▶ [REQUIRED WORK]
Please filter the data down to the lines that include the word "Coupons" and copy them.

════════════════════

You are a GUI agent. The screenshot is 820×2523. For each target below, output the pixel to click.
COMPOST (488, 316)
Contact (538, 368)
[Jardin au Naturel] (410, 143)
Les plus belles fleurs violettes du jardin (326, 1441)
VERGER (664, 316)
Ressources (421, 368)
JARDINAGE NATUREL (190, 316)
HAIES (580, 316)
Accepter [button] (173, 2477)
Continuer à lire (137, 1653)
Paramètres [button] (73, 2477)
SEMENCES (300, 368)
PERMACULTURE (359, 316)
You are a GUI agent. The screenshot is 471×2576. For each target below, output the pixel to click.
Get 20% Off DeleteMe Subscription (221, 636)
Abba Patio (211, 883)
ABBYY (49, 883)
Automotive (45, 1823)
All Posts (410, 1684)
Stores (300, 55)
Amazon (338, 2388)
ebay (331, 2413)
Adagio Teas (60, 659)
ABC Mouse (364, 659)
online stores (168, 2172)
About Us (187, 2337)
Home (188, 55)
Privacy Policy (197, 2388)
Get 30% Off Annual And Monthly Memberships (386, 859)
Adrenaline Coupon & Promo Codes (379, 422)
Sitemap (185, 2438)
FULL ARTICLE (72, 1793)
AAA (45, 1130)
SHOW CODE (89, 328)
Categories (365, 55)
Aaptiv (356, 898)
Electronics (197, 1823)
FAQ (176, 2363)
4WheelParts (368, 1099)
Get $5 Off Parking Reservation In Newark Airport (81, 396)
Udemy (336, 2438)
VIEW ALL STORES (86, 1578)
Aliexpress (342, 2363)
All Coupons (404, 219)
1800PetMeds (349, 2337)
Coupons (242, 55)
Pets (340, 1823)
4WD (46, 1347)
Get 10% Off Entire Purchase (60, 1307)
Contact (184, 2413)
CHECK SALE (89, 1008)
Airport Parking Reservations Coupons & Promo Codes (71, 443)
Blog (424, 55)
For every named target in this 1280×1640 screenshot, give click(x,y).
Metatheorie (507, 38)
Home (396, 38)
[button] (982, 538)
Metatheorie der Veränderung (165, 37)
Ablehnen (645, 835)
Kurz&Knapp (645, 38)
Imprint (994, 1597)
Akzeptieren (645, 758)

════════════════════

▶ [TASK SOLUTION]
All Coupons (404, 219)
Coupons (242, 55)
Airport Parking Reservations Coupons & Promo Codes (71, 443)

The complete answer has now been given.